**TRIGGER WARNING, PROCEED WITH CAUTION**
She felt empty inside
She shouldn’t have, she didn’t even know the girl
She didn’t know the girl who choked on her tears as she wrote her goodbye note with shaky fingers
She didn’t know the girl who squeezed her eyes shut as she forced the pills down her throat
She didn’t know the girl whose eyes fluttered shut and whose lifeless body hit the floor, empty
She didn’t know her
She didn’t even try to know her
She should’ve been crying, she knew
She should’ve been mourning the loss of a beautiful girl that was loved
But all she felt was guilt
Would it have made a difference?
She wondered,
If I had complimented her hair, or said I liked her shoes?

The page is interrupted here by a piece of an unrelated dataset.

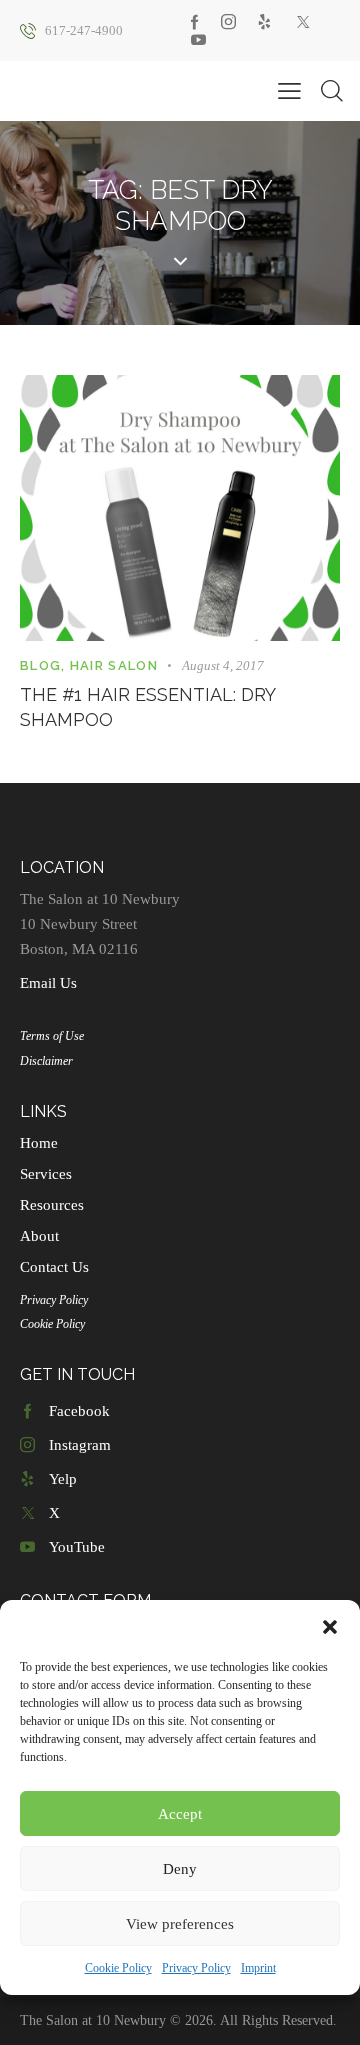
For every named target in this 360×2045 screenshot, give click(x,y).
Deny (180, 1869)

Could I have stopped this?
She was beautiful, she realized, as she looked at her yearbook picture
She was beautiful, and loved, and it wasn’t fair
It wasn’t fair that she was gone when she should’ve been there,
It wasn’t fair that she didn’t have anyone to tell her that,
And it wasn’t fair!
Tears blurred her vision and she clapped a hand over her mouth to stifle a sob
Because she knew-
She could’ve stopped her
All it would’ve taken was a smile and some kind words
An extended hand and a joke
The patting of an empty seat and the offering of an outing together
A friend
But she was gone
And she wasn’t ever coming back
Hey, guys... So I know that this is more dark than what I usually post, but I needed to get this out.
A girl I almost knew recently died. It hasn't been confirmed, but there's proof that it was suicide. This poem is literally my thoughts.

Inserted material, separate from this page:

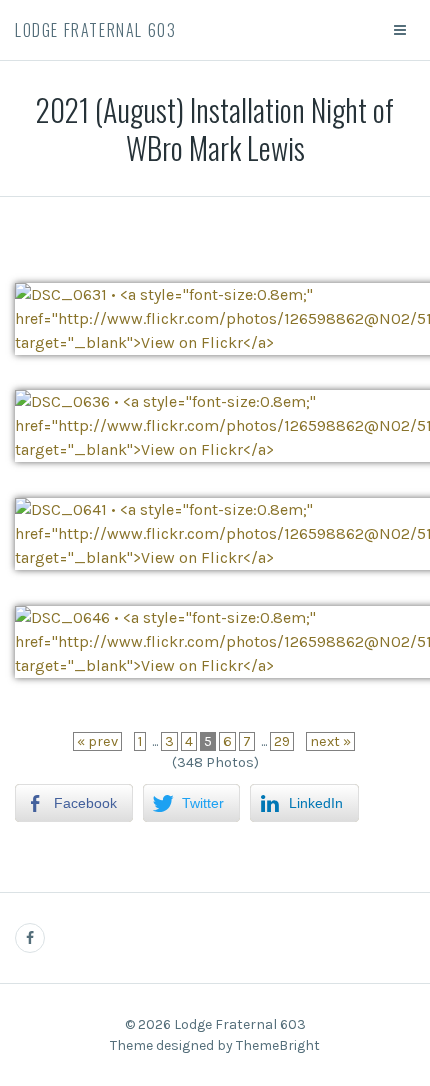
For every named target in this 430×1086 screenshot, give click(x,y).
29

This is for you, Faith. I hope you're in a better place now. I won't lie, I didn't know you. I didn't know your last name, or your favorite color, hell, we haven't seen each other in so long I don't even remember your eye color.

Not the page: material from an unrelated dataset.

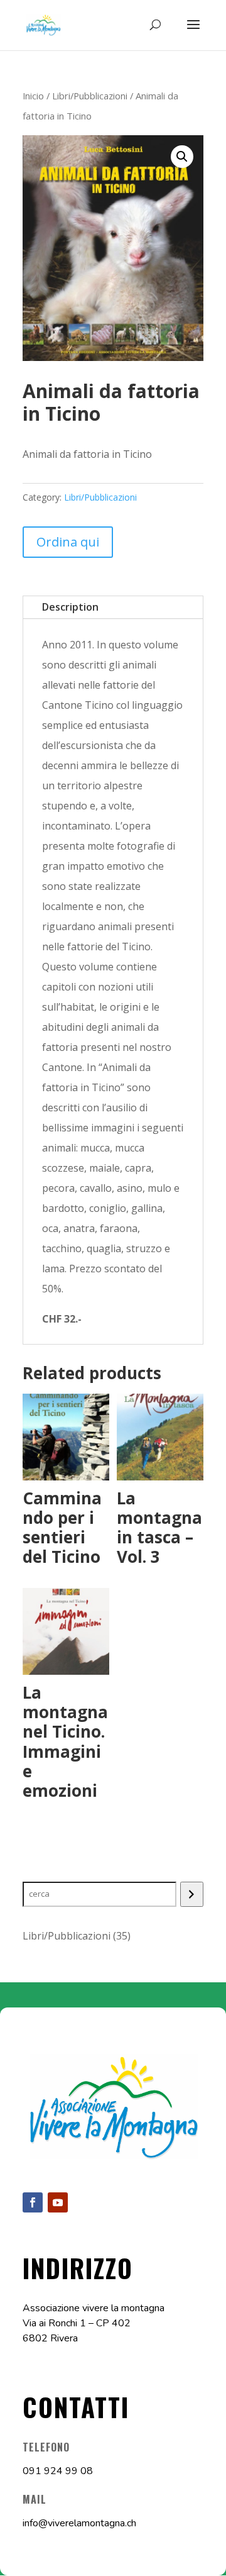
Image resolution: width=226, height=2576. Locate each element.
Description (70, 607)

But I loved you. I loved you in the way a girl loves another, in the way a human being loves another. I wish I said something to you. I wish I made you smile, even if just for a second.
I wish you were still here.
But you're not.
And so this is for you, Faith. May you rest in peace.
And to my wonderful readers:
I love you. I know I've said it before, but I love you. I don't just love you as a reader, I love you as a person too. Which is why I'm giving you the following number:
1-800-273-8255
It's the suicide prevention line number. If you need to, call it. You may think that you're alone, but you're not. You're never alone. In the immortal words of BTS, you never walk alone.
If you don't want to call it, that's fine. PM me instead. I mean it. I will be there for you, I'll be your friend and I'll always be there for you, whether you need me or not. You can tell me anything, reveal the ugliest parts of you, and I promise you I won't run.
I love you.
Know that no matter what, I will always love you.
And maybe, just maybe, I- or the helpline- can help you love yourself.